Intuitive meaning of "naturality" I am reading "Basic category theory" of Tom Leinster, in page 42, it says:

(a) The naturality axiom might seem ad hoc, but we will see in Chapter 4 that it simply says that two particular functors are naturally isomorphic. In this section, we ignore the naturality axiom altogether, trusting that it embodies our usual intuitive idea of naturality: something deﬁned without making any arbitrary choices.

The natuality which I learnt before is all about the commutative square. So could someone tell me what does the author want me to know here? What is the intuition behind the "commutative square" definition of natuality? To be more precise, what does it mean for "something deﬁned without making any arbitrary choices"? Could someone please help me understanding this?
Thanks for any help.
 A: Think about functors as data structures. Like in programming "collection" types are functors. The choice of the type of data the collection holds corresponds to the choice of the object in the categories of the functor. Thus collection can contain any type of data ["content"]. But the "structure" of it is fixed by the type of the collection, that is by the functor. 
An example of collection type [functor] is homogeneous Pair [X * X]. Let us move to heterogeneous Pairs [X * Y]. This has 2 element-type parameters, so it can not be a functor. But if we fix one of them, then only one parameter is left and such Pair data construction is a functor. Thus X * C is a functor in X for all constant choice of C. 
And obviously so is C * X. X * C and C * X are not the same functors. They feel like they are the same, but they are not. They are only isomorphic.
Can you think of an invertible function that witnesses this isomorphism? Of course, it is trivial. Here is the fun part : I know which one you think of : the one that reverses the component order in the pair structure. How do i know? It is a "natural" choice and in this particular example it is the only choice. You was constrained by not knowing what X and C are concretely. You only knew the structures of the collections, thus you could come up only with a solution that relates the structures, independently of what the contents are. This independence is the "naturality".
"independence" is not rigorous enough for a mathematical definition. A rephrase : 2 aspects are independent if both of them can freely vary without interfering with the other. "interfere" is still far from rigor, but from it i can develop a rigorous thing through a good concrete example : threads in computer programs.

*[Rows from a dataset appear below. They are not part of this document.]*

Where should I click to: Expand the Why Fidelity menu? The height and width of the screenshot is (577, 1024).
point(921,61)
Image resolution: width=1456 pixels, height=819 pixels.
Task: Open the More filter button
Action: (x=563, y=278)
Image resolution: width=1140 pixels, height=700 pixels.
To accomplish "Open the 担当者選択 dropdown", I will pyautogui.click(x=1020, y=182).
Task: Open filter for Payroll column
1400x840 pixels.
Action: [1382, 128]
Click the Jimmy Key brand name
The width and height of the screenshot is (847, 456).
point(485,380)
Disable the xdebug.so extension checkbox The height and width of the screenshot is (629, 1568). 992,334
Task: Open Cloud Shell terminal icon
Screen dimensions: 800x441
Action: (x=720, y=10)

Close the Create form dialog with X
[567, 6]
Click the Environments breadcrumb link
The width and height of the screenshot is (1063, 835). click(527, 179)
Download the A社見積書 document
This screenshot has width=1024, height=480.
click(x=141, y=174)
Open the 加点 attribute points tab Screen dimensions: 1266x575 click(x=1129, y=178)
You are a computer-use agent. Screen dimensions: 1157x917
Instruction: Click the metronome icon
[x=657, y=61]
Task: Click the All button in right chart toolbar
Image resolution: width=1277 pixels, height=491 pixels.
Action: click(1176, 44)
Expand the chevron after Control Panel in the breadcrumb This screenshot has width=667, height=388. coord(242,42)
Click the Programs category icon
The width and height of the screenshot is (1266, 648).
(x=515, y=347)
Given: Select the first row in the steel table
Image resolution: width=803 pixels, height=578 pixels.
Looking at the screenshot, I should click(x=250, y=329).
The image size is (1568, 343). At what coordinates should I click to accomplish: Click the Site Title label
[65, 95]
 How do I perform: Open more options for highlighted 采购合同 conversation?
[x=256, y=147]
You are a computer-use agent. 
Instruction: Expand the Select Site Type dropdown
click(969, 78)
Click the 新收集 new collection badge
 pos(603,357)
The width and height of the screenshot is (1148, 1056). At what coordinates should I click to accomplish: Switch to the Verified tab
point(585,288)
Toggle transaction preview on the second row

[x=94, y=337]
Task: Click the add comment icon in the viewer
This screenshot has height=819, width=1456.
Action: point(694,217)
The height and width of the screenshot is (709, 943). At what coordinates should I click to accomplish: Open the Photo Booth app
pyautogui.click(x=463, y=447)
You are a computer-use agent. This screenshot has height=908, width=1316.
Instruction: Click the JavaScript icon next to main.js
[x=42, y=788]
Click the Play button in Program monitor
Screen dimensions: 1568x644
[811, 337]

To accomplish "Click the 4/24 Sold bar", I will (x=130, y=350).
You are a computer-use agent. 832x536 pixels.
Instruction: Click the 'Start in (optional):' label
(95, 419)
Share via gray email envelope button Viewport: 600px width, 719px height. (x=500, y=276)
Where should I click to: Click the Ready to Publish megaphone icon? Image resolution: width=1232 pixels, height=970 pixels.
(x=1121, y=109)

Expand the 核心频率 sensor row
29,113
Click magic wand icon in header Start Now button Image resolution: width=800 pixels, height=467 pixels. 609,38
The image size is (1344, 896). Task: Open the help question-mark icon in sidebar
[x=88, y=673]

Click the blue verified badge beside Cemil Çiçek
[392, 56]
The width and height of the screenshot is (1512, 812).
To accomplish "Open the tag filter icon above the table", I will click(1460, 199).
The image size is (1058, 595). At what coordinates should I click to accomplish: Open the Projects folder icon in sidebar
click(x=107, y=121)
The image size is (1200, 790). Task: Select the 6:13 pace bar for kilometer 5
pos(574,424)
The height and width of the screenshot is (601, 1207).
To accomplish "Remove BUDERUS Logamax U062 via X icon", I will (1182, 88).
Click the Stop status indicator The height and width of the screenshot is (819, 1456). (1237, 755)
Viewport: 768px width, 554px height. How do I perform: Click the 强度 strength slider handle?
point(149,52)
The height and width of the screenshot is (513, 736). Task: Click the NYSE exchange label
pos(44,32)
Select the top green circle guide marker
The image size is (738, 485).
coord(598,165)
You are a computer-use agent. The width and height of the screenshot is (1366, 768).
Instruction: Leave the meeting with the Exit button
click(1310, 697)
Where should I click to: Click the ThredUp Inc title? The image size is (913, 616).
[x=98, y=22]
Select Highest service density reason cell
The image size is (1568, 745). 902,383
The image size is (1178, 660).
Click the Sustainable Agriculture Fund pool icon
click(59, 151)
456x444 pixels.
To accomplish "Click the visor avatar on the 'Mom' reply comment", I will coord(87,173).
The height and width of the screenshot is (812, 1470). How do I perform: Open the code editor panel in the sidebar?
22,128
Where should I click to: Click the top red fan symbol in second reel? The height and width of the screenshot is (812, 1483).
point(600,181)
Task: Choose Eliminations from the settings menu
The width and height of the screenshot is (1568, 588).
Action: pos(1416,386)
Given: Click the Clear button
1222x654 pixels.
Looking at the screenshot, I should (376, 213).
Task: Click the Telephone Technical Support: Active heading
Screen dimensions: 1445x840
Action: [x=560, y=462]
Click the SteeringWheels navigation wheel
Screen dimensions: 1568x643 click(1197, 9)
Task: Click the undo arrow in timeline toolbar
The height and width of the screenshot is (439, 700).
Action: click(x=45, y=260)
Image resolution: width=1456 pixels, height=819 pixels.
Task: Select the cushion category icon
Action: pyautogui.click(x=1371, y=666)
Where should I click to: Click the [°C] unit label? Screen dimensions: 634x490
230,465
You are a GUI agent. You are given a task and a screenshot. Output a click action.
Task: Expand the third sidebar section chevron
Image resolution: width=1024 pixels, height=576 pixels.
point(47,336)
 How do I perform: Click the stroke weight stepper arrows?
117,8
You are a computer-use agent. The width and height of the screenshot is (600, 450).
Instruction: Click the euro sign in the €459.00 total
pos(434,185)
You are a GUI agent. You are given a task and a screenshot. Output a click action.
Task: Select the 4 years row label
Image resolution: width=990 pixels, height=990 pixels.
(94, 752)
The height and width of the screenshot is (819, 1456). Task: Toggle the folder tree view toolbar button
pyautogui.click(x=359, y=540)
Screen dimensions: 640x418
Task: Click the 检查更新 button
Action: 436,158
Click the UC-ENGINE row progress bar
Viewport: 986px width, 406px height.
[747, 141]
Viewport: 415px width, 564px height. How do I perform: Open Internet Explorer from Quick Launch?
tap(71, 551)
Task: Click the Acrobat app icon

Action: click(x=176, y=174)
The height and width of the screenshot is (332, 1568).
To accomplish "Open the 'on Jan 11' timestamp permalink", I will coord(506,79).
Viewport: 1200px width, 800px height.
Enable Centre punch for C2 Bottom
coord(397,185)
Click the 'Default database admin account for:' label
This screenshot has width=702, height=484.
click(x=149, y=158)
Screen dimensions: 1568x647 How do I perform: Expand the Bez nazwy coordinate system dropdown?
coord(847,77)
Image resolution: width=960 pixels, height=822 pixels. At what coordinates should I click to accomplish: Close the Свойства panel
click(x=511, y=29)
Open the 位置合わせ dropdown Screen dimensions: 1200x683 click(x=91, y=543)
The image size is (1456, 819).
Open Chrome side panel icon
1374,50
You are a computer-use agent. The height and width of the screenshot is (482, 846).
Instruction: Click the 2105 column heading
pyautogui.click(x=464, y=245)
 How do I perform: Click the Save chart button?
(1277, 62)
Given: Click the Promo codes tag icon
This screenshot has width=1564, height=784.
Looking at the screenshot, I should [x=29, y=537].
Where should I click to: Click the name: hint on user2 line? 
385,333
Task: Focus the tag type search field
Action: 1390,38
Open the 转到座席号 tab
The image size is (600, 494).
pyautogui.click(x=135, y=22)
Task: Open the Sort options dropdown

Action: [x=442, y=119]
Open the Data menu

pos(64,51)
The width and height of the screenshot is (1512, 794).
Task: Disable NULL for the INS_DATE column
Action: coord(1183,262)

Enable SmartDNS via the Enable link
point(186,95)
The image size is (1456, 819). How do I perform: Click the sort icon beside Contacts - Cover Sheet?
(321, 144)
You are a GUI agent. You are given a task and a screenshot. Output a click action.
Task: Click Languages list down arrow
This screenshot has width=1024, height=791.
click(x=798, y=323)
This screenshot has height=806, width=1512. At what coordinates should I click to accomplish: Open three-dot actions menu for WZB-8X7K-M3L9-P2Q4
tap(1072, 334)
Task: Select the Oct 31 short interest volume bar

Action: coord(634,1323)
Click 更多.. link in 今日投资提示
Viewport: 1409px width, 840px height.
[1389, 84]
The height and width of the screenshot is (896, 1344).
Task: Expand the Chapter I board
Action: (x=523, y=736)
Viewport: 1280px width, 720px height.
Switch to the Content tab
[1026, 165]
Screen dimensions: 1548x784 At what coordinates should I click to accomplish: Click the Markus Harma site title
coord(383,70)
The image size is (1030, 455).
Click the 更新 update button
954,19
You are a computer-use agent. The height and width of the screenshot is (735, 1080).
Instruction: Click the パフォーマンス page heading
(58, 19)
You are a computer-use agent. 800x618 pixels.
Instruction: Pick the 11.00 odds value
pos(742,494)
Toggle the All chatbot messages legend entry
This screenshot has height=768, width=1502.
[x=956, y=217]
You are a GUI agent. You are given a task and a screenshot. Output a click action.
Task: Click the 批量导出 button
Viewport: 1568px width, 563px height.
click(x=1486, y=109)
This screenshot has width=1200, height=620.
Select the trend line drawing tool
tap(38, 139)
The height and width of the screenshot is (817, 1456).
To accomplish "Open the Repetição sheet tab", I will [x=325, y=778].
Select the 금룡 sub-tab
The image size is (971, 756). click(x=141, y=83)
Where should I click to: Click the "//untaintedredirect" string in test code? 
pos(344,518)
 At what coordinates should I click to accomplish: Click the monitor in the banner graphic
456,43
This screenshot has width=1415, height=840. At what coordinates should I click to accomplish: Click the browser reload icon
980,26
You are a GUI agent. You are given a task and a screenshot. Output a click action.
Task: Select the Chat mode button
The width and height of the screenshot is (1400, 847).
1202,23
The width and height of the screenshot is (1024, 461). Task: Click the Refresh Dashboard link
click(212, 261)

The scheduling of threading is non-deterministic, so from the programmer's point of view : 2 threads do not interfere with each other iff they produce correct results|effects for all possible scheduling. With more rigor : iff for any 2 instructions {i1, i2} [of different threads] : their relative execution order does not matter, that is iff i1;i2 has the same behavior as i2;i1. We can translate this picture to math by thinking about the instructions as endo-functions on the state-space of the program. Then the condition is : iff the [function-]composition of state-space-mutating-functions [of different threads] is commutative. And this is exactly what the the definition of natural isomorphism says with its commutative diagram : 2 changes of the 2 different aspects [(transition between objects inside category) and (transition between the functors], may happen in any order, the result must be the same. To further support the intuition : go back to the functor as data structure view. In it naturality says : it does not matter if (we change the content first and then the structure) or (we change the structure first and then the content). More concretely in my previous heterogeneous pair example : it does not matter if  (we change the content of the "X" component of the pair first and then the order of the 2 components) or (we change the order of the 2 components first and then the content of the "X" component).

Naturality in "natural transformation" and "natural isomorphism" is the same property. The difference between the 2 notion is in the components of them : a transformation is any function, an isomorphism must be invertible.

Interesting facts about naturality :


*

*Its importance is well hinted by the fact that category theory itself, as a field of math, was discovered in order to be able to define it. Functor was the solution to define naturality. Category was the solution to define functor.

*In programming naturality happens naturally, by which i mean : without any direct effort by the programmer. By the phenomena which in programming is named "parametricity", which means that the behavior of a type-polymorphic function is uniform for all concrete instantiations of its type-variable.